Jak informuje portal, prace nad unowocześnieniem formy prezentacji rozkładów jazdy już trwają. Do testów zaangażowano spółkę Tramwaje Warszawskie.
– Bierzemy pod uwagę wszystkie nowoczesne technologie wyświetlania dostępne na rynku: matryce TFT, tablice cholesteryczne, również e-papier. Nie została jeszcze podjęta decyzja odnośnie docelowego rozwiązania.

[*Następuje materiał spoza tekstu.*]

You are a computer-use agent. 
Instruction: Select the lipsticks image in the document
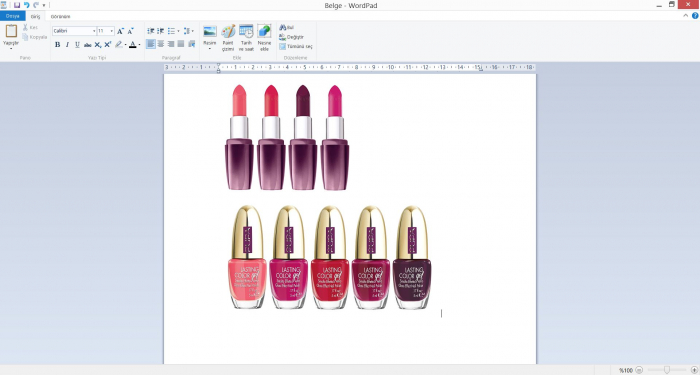pyautogui.click(x=287, y=138)
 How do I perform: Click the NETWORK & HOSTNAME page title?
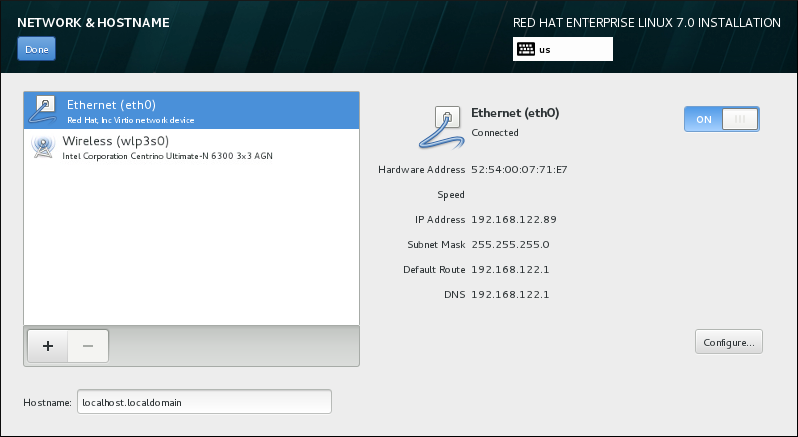tap(93, 22)
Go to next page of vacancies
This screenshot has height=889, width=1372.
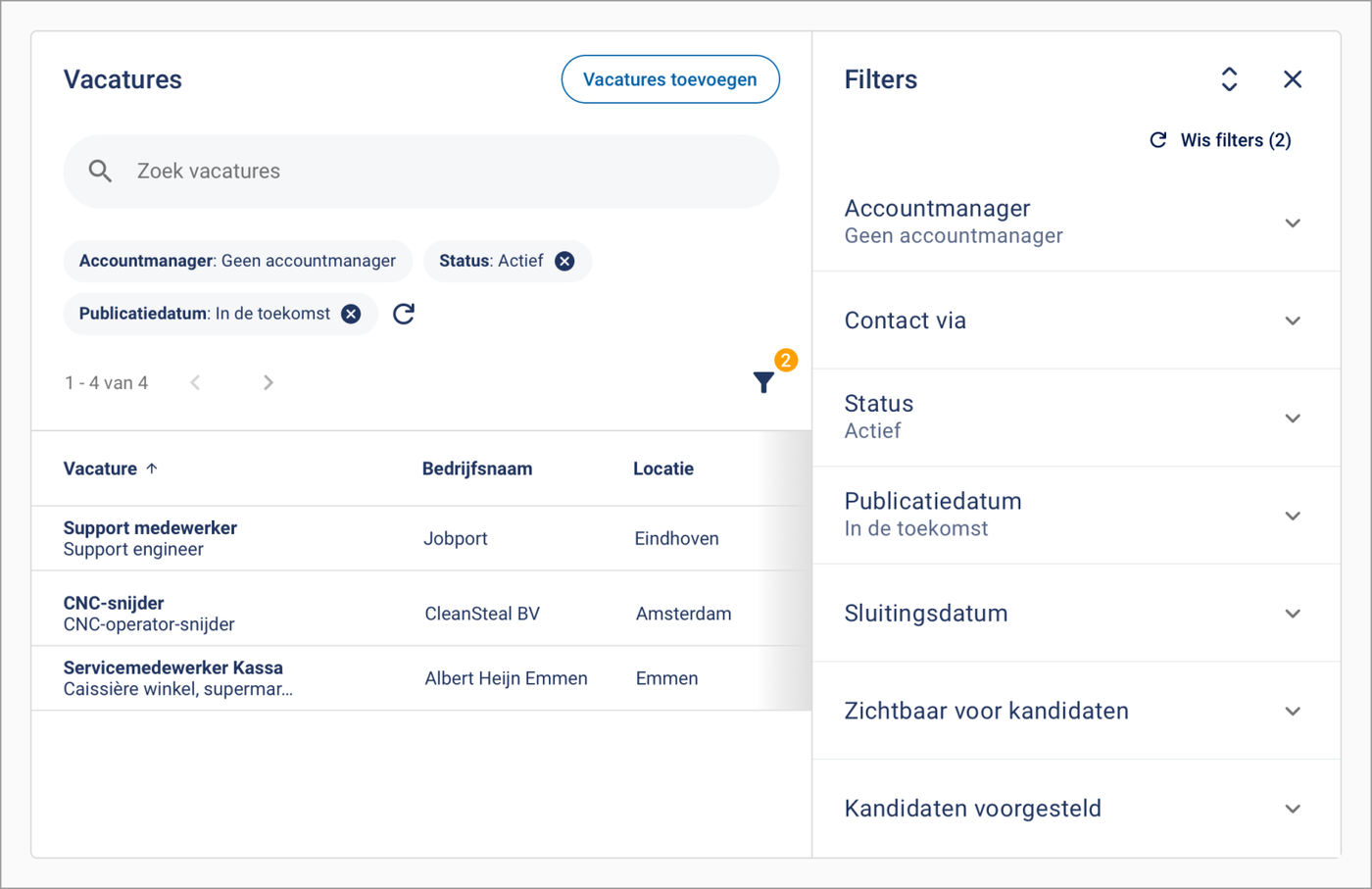point(269,382)
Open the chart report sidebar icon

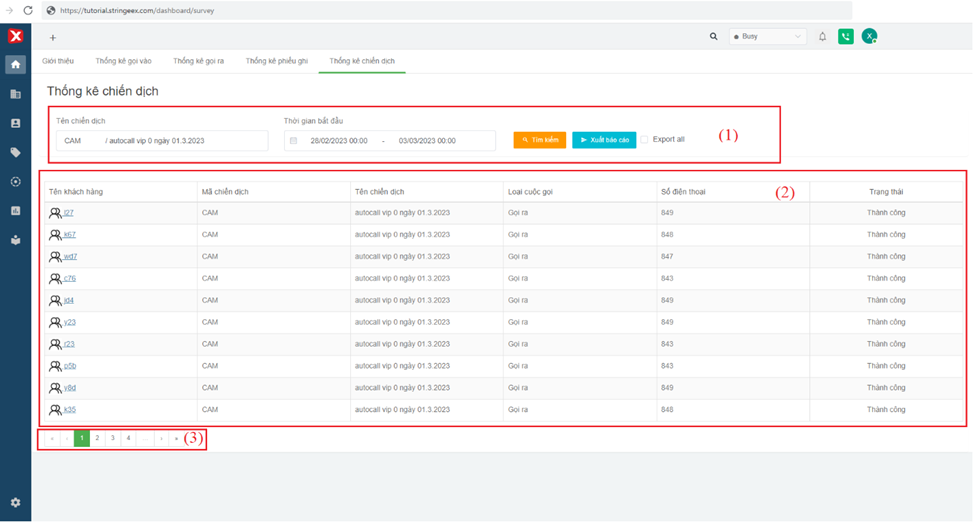pyautogui.click(x=15, y=211)
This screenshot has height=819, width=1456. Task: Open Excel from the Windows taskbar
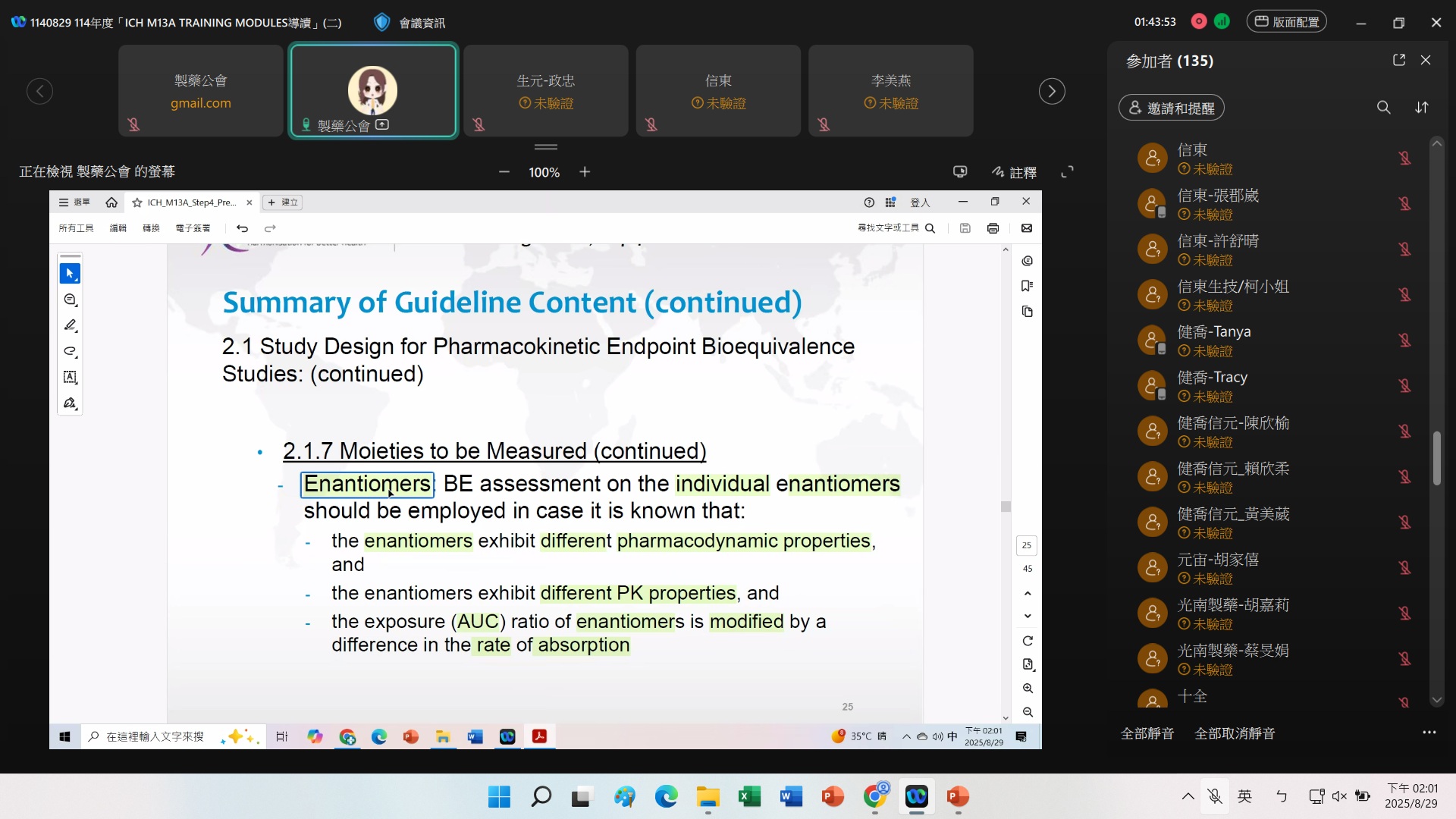click(x=749, y=796)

Każda z wymienionych technologii ma swoje wady i zalety, wybór będzie zależny od wielu czynników – mówił w rozmowie z "Transportem Publicznym" Michał Powałka, rzecznik prasowy Tramwajów Warszawskich.
Testy zaplanowano na przełom obecnego i przyszłego roku. Jak mówił w rozmowie z portalem Powałka, przy budowie nowego rozwiązania wykorzystane zostaną między innymi wnioski wyciągnięte z dotychczas przeprowadzonych wdrożeń w zakresie systemu informacji pasażerskiej.

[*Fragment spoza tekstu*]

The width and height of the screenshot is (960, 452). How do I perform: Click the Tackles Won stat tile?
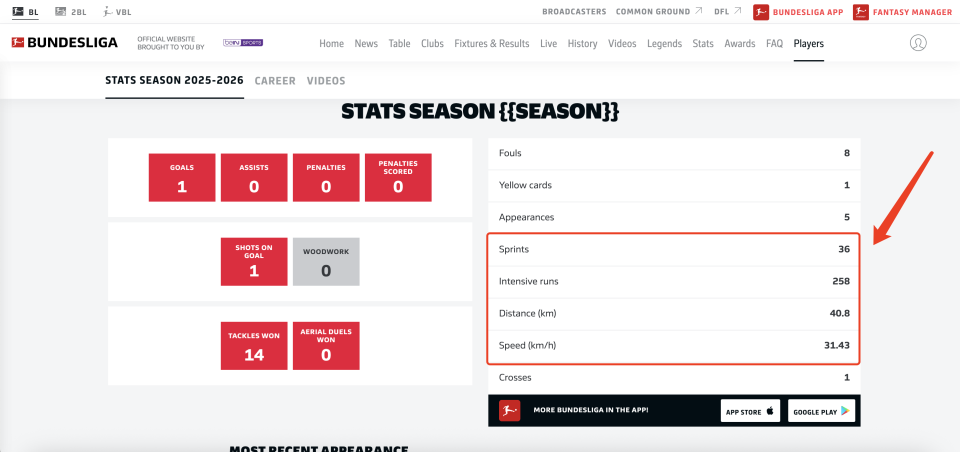254,343

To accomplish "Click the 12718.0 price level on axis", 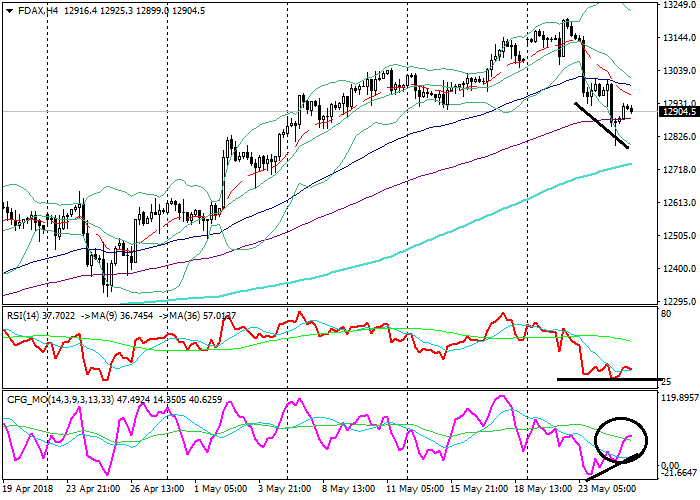I will [678, 170].
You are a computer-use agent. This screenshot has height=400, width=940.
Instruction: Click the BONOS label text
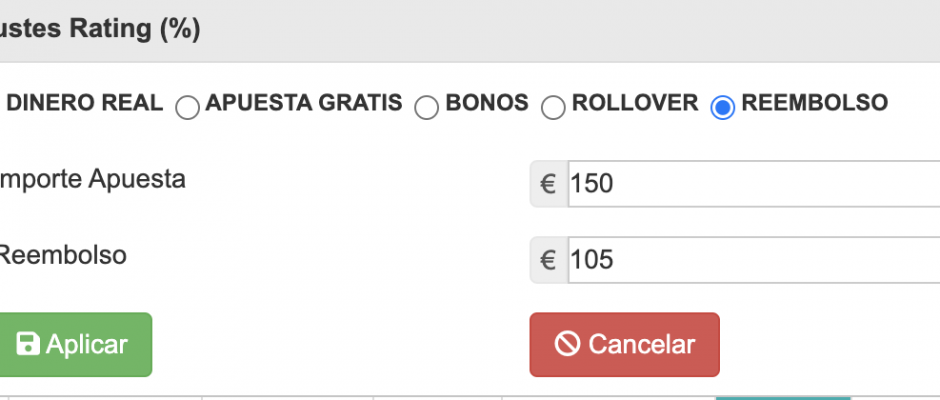pyautogui.click(x=487, y=103)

- Musimy wziąć pod uwagę sposób zasilania tablic, warunki atmosferyczne i wiele innych czynników. Szczególnie zależy nam na sprawdzeniu działania nowych tablic w zimowych warunkach atmosferycznych – wyjaśnia rzecznik Tramwajów Warszawskich.
Ekran pokaże rozkład
W stolicy na niektórych przystankach zamontowane są tablice, które informują o czasie odjazdów tramwajów. Czasami jednak zdarzają się problemy z ich funkcjonowaniem, a wyświetlane informacje dotyczą tylko kilku najbliższych kursów.

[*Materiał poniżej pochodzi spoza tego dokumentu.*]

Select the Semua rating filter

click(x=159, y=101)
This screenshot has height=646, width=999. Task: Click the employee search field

– Stworzyliśmy koncepcję mniejszych tablic, umieszczanych w wiatach i na słupkach, dla przystanków, na których dokonuje się mniejsza wymiana pasażerów. W trakcie prac uznaliśmy, że zasadne jest rozszerzenie obecnej koncepcji tablic pokazujących najbliższe odjazdy tramwajów w dodatkowy ekran prezentujący aktualny rozkład jazdy – dodaje w rozmowie z "Transportem Publicznym" Powałka.
Wdrożenie nowych rozkładów na pewno będzie opłacalne. Dzięki nim, będzie można zmienić rozkład jazdy w bardzo krótkim czasie. Nie będzie konieczności angażowania pracowników, którzy do tej pory w nocy wymieniali nieaktualne rozkłady. Te, czasami zmieniały się nawet kilka razy w miesiącu.